QuantiPhy: A Quantitative Benchmark Evaluating Physical Reasoning Abilities of Vision-Language Models
Li Puyin, Tiange Xiang, Ella Mao, Shirley Wei, Xinye Chen, Adnan Masood, Li Fei-fei, Ehsan Adeli
2025-12-24
Summary
This paper investigates whether current AI models, specifically those that combine vision and language, actually *understand* the physical world in a measurable way, or if they just sound like they do.
What's the problem?
Currently, we evaluate these AI models by asking them questions about videos, which only tells us if their answers *seem* reasonable. It doesn't tell us if they can accurately calculate things like an object's speed, size, or acceleration.

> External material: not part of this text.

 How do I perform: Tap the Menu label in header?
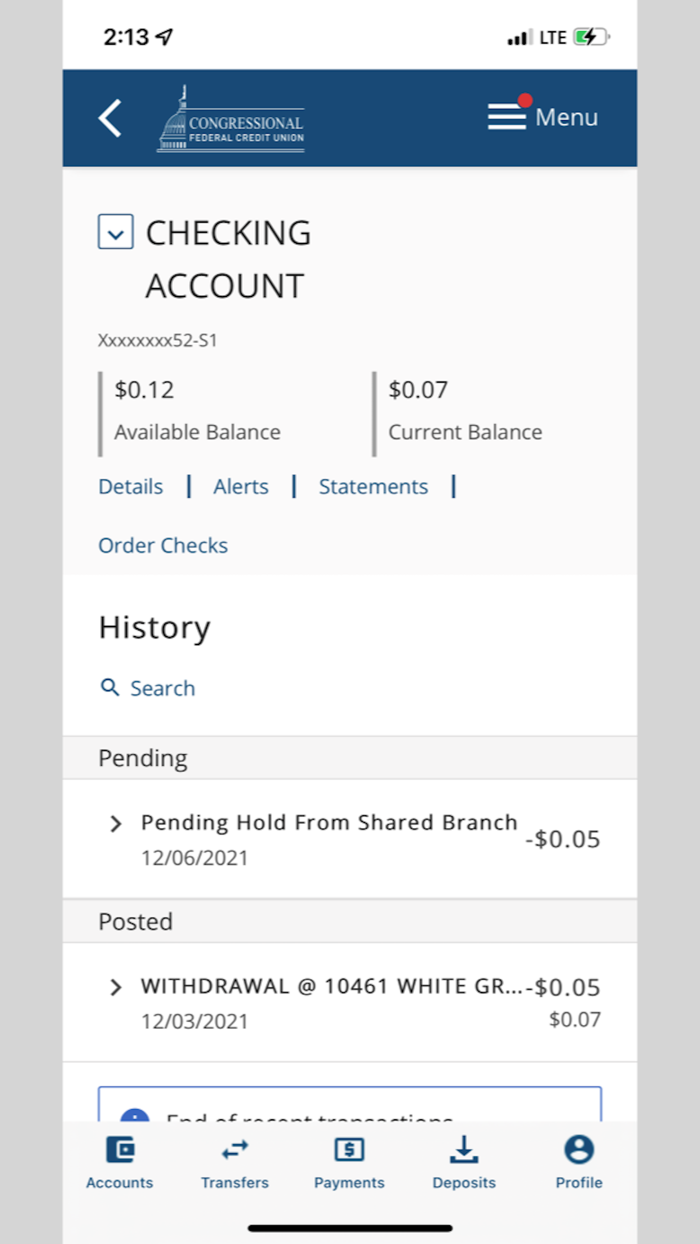566,118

There's a lack of a good way to test if these models can truly reason about physical properties using numbers, not just words.
What's the solution?
The researchers created a new benchmark called QuantiPhy. This benchmark includes over 3,300 videos with corresponding questions that require the AI to give a numerical answer – like 'What is the object's velocity at this time?'. They standardized the way questions are asked and how the answers are scored to make sure it's a fair test. They then tested several state-of-the-art AI models on this benchmark.
Why it matters?
This work is important because it shows that even though these AI models can often *seem* to understand physics, they frequently get the actual numbers wrong. The research also reveals that these models rely more on pre-existing knowledge than on carefully analyzing the video and text provided, hindering their ability to truly understand the physical world in a quantifiable way. QuantiPhy provides a tool to push AI development towards more accurate and grounded physical reasoning.
Abstract
Understanding the physical world is essential for generalist AI agents. However, it remains unclear whether state-of-the-art vision perception models (e.g., large VLMs) can reason physical properties quantitatively. Existing evaluations are predominantly VQA-based and qualitative, offering limited insight into whether these models can infer the kinematic quantities of moving objects from video observations. To address this, we present QuantiPhy, the first benchmark designed to quantitatively measure a VLM's physical reasoning ability. Comprising more than 3.3K video-text instances with numerical ground truth, QuantiPhy evaluates a VLM's performance on estimating an object's size, velocity, and acceleration at a given timestamp, using one of these properties as an input prior. The benchmark standardizes prompts and scoring to assess numerical accuracy, enabling fair comparisons across models. Our experiments on state-of-the-art VLMs reveal a consistent gap between their qualitative plausibility and actual numerical correctness. We further provide an in-depth analysis of key factors like background noise, counterfactual priors, and strategic prompting and find that state-of-the-art VLMs lean heavily on pre-trained world knowledge rather than faithfully using the provided visual and textual inputs as references when reasoning kinematic properties quantitatively. QuantiPhy offers the first rigorous, scalable testbed to move VLMs beyond mere verbal plausibility toward a numerically grounded physical understanding.